Summary. The paper addresses Bayesian state estimation from compressed measurements (BSCM) for model-free dynamical processes where the state dimension exceeds the measurement dimension. It argues that existing unsupervised data-driven methods (DANSE and DMM) fail due to insufficient regularization, proposes SemiDANSE which augments unsupervised training with limited labelled (measurement, state) pairs, and empirically demonstrates that SemiDANSE achieves competitive estimation performance against the hybrid KalmanNet and the model-aware EKF/UKF on benchmark chaotic systems across multiple measurement operators.

Significance. If the empirical claims are substantiated with proper statistical controls, the work would offer a practical semi-supervised route to model-free state estimation under compression, a setting where purely unsupervised methods are known to be under-regularized and model-based filters are inapplicable. The use of multiple measurement systems and direct comparison to exact-model baselines is a positive feature.

major comments (3)
  1. [Abstract / Experiments] Abstract and Experiments section: the central claim that 'unsupervised learning lacks suitable regularization' for BSCM rests on the assertion that DANSE and DMM 'fail' while SemiDANSE succeeds, yet no quantitative characterization is given of the labelled-data fraction or compression ratio at which the transition occurs. This quantification is load-bearing for the regularization premise.
  2. [Experiments] Experiments section: the reported comparisons to EKF, UKF and KalmanNet omit error bars, exact train/validation/test splits, hyperparameter-search protocol, and any statistical significance testing. Without these, it is impossible to determine whether SemiDANSE is statistically competitive or whether the results reflect post-hoc measurement-system choices.
  3. [SemiDANSE formulation / Experiments] § on SemiDANSE formulation: the paper does not provide an ablation or sensitivity analysis showing how performance scales with the number of labelled pairs; the weakest assumption—that a small labelled set suffices to regularize the under-determined inverse problem—therefore remains untested at the level required to support the competitiveness claim.
minor comments (1)
  1. [Notation / Experiments] Notation for the measurement operator and compression ratio should be introduced once and used consistently; currently the abstract refers to 'a handful of different measurement systems' without a table summarizing the operators and their dimensions.
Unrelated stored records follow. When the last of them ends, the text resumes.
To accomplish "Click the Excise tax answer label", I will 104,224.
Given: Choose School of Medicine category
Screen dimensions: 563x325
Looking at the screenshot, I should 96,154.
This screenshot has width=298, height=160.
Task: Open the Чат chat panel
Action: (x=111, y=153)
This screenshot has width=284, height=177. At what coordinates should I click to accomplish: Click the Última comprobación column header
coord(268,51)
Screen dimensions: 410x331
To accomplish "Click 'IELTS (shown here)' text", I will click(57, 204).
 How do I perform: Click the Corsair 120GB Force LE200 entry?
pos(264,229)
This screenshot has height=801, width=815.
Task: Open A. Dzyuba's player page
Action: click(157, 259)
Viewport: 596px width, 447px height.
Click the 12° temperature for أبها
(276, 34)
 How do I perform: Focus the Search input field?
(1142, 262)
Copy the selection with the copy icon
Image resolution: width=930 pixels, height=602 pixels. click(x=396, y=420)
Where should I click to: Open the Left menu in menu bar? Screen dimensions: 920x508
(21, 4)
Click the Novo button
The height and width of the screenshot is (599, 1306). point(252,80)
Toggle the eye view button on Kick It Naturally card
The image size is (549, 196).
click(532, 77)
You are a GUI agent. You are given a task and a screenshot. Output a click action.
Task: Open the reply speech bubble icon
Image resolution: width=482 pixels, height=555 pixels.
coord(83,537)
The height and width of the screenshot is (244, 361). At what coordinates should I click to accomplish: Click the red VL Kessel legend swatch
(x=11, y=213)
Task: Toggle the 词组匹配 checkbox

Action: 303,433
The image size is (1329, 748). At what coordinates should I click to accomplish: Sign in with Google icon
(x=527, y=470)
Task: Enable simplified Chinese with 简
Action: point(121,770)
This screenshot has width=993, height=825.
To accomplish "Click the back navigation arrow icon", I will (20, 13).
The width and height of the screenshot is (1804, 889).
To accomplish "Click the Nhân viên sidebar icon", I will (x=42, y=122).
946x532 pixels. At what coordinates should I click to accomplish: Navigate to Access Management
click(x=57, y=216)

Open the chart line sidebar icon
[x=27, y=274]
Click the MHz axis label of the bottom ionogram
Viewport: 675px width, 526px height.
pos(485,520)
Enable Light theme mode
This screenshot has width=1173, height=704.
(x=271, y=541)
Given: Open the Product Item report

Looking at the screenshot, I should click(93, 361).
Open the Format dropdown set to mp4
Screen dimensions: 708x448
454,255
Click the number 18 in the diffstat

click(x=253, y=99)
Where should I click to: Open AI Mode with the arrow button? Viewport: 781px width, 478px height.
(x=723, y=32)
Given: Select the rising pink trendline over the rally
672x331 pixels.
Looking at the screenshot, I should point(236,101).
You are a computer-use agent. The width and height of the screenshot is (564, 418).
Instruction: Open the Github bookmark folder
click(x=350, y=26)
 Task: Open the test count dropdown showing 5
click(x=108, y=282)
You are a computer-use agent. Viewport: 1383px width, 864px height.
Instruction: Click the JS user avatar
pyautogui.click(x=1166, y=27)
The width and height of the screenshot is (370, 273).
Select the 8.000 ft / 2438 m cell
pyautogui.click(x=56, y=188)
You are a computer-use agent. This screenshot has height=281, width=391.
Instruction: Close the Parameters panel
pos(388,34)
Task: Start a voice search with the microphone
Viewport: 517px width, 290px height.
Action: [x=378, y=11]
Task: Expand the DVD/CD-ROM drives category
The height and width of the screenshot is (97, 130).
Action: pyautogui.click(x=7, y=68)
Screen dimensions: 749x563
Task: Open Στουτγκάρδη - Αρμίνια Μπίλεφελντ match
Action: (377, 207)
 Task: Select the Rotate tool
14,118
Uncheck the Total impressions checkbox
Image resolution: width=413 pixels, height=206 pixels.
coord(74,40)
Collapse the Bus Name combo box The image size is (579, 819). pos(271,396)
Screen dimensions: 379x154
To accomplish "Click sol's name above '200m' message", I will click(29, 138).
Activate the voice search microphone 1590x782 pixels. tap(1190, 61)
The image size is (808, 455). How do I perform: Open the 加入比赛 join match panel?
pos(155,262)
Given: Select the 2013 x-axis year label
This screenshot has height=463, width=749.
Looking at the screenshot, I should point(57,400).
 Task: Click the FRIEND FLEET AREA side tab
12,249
Simulated Author's Rebuttal

3 responses · 0 unresolved

Thank you for the thorough review. We address the major comments below and will revise the manuscript accordingly to strengthen the experimental validation.

read point-by-point responses
  1. Referee: [Abstract / Experiments] Abstract and Experiments section: the central claim that 'unsupervised learning lacks suitable regularization' for BSCM rests on the assertion that DANSE and DMM 'fail' while SemiDANSE succeeds, yet no quantitative characterization is given of the labelled-data fraction or compression ratio at which the transition occurs. This quantification is load-bearing for the regularization premise.

    Authors: We agree that quantifying the transition would provide stronger support for the regularization premise. In the revised version, we will include additional experiments that vary the fraction of labeled data and report the performance of DANSE, DMM, and SemiDANSE across a range of labeled fractions and compression ratios to characterize the point at which unsupervised methods begin to fail. revision: yes

  2. Referee: [Experiments] Experiments section: the reported comparisons to EKF, UKF and KalmanNet omit error bars, exact train/validation/test splits, hyperparameter-search protocol, and any statistical significance testing. Without these, it is impossible to determine whether SemiDANSE is statistically competitive or whether the results reflect post-hoc measurement-system choices.

    Authors: We acknowledge the omission of these details. In the revision, we will report error bars from multiple runs, specify the exact train/validation/test splits used, describe the hyperparameter search protocol, and include statistical significance testing (e.g., paired t-tests) to substantiate the competitiveness claims. We will also clarify that the measurement systems were chosen based on standard benchmarks rather than post-hoc selection. revision: yes

  3. Referee: [SemiDANSE formulation / Experiments] § on SemiDANSE formulation: the paper does not provide an ablation or sensitivity analysis showing how performance scales with the number of labelled pairs; the weakest assumption—that a small labelled set suffices to regularize the under-determined inverse problem—therefore remains untested at the level required to support the competitiveness claim.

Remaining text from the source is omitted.